═══ TASK DATA

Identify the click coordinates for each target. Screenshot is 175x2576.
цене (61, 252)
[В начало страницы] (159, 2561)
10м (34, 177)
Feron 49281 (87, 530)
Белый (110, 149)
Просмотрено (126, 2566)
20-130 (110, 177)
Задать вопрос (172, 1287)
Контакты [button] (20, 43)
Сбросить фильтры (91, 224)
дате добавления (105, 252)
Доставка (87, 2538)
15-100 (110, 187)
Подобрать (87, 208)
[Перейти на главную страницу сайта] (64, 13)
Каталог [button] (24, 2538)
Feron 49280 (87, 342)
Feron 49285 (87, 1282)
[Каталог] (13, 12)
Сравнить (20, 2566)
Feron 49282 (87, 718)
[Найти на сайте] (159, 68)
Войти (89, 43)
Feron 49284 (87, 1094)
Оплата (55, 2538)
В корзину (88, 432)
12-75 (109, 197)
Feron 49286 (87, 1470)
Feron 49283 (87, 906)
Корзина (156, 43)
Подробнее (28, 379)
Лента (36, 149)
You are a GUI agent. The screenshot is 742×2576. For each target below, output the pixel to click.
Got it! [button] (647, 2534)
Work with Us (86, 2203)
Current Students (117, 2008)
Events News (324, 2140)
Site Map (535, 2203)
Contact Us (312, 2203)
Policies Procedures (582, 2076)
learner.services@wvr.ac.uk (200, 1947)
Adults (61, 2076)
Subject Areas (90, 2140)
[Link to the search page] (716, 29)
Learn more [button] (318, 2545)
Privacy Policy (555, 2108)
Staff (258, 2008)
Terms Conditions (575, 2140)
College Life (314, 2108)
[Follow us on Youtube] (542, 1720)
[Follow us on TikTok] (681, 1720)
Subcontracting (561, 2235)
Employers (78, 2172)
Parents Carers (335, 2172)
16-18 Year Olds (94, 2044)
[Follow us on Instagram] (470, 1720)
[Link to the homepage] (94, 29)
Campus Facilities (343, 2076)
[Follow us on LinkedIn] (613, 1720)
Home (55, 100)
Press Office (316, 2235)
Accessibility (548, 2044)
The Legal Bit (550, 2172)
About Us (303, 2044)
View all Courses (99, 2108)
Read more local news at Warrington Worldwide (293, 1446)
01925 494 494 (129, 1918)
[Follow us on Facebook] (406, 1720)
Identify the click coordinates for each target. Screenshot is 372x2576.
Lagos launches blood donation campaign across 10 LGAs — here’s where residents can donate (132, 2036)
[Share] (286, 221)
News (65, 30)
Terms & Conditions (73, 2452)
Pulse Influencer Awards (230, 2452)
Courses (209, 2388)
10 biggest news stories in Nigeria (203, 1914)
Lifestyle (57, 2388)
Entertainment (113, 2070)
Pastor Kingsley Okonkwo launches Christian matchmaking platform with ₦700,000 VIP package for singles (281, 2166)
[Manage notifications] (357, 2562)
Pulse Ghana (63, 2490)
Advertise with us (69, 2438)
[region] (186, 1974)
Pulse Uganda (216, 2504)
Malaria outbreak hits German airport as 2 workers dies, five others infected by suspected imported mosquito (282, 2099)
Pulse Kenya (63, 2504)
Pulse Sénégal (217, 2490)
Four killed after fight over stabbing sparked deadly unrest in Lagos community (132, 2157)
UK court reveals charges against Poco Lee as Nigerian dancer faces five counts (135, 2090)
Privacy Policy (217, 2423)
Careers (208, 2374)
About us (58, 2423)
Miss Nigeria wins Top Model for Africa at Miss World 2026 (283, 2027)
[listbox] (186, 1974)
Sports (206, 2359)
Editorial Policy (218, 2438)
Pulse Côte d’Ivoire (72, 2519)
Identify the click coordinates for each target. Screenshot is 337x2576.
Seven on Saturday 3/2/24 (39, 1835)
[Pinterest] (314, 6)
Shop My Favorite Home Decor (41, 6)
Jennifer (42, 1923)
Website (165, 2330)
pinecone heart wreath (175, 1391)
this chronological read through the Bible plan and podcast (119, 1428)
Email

══════

#### WHAT IS REQUIRED
After reading the lines above, reproduce them all exactly.

#### RESULT
Identify the click coordinates for each target. Screenshot is 175x2576.
цене (61, 252)
[В начало страницы] (159, 2561)
10м (34, 177)
Feron 49281 (87, 530)
Белый (110, 149)
Просмотрено (126, 2566)
20-130 (110, 177)
Задать вопрос (172, 1287)
Контакты [button] (20, 43)
Сбросить фильтры (91, 224)
дате добавления (105, 252)
Доставка (87, 2538)
15-100 (110, 187)
Подобрать (87, 208)
[Перейти на главную страницу сайта] (64, 13)
Каталог [button] (24, 2538)
Feron 49280 (87, 342)
Feron 49285 (87, 1282)
[Каталог] (13, 12)
Сравнить (20, 2566)
Feron 49282 (87, 718)
[Найти на сайте] (159, 68)
Войти (89, 43)
Feron 49284 (87, 1094)
Оплата (55, 2538)
В корзину (88, 432)
12-75 (109, 197)
Feron 49286 (87, 1470)
Feron 49283 (87, 906)
Корзина (156, 43)
Подробнее (28, 379)
Лента (36, 149)
You are a GUI agent. The screenshot is 742×2576. For each target below, output the pixel to click.
Got it! [button] (647, 2534)
Work with Us (86, 2203)
Current Students (117, 2008)
Events News (324, 2140)
Site Map (535, 2203)
Contact Us (312, 2203)
Policies Procedures (582, 2076)
learner.services@wvr.ac.uk (200, 1947)
Adults (61, 2076)
Subject Areas (90, 2140)
[Link to the search page] (716, 29)
Learn more [button] (318, 2545)
Privacy Policy (555, 2108)
Staff (258, 2008)
Terms Conditions (575, 2140)
College Life (314, 2108)
[Follow us on Youtube] (542, 1720)
[Follow us on TikTok] (681, 1720)
Subcontracting (561, 2235)
Employers (78, 2172)
Parents Carers (335, 2172)
16-18 Year Olds (94, 2044)
[Follow us on Instagram] (470, 1720)
[Link to the homepage] (94, 29)
Campus Facilities (343, 2076)
[Follow us on LinkedIn] (613, 1720)
Home (55, 100)
Press Office (316, 2235)
Accessibility (548, 2044)
The Legal Bit (550, 2172)
About Us (303, 2044)
View all Courses (99, 2108)
Read more local news at Warrington Worldwide (293, 1446)
01925 494 494 (129, 1918)
[Follow us on Facebook] (406, 1720)
Identify the click coordinates for each target. Screenshot is 372x2576.
Lagos launches blood donation campaign across 10 LGAs — here’s where residents can donate (132, 2036)
[Share] (286, 221)
News (65, 30)
Terms & Conditions (73, 2452)
Pulse Influencer Awards (230, 2452)
Courses (209, 2388)
10 biggest news stories in Nigeria (203, 1914)
Lifestyle (57, 2388)
Entertainment (113, 2070)
Pastor Kingsley Okonkwo launches Christian matchmaking platform with ₦700,000 VIP package for singles (281, 2166)
[Manage notifications] (357, 2562)
Pulse Ghana (63, 2490)
Advertise with us (69, 2438)
[region] (186, 1974)
Pulse Uganda (216, 2504)
Malaria outbreak hits German airport as 2 workers dies, five others infected by suspected imported mosquito (282, 2099)
Pulse Kenya (63, 2504)
Pulse Sénégal (217, 2490)
Four killed after fight over stabbing sparked deadly unrest in Lagos community (132, 2157)
UK court reveals charges against Poco Lee as Nigerian dancer faces five counts (135, 2090)
Privacy Policy (217, 2423)
Careers (208, 2374)
About us (58, 2423)
Miss Nigeria wins Top Model for Africa at Miss World 2026 (283, 2027)
[listbox] (186, 1974)
Sports (206, 2359)
Editorial Policy (218, 2438)
Pulse Côte d’Ivoire (72, 2519)
Identify the click coordinates for each target. Screenshot is 337x2576.
Seven on Saturday 3/2/24 (39, 1835)
[Pinterest] (314, 6)
Shop My Favorite Home Decor (41, 6)
Jennifer (42, 1923)
Website (165, 2330)
pinecone heart wreath (175, 1391)
this chronological read through the Bible plan and podcast (119, 1428)
Email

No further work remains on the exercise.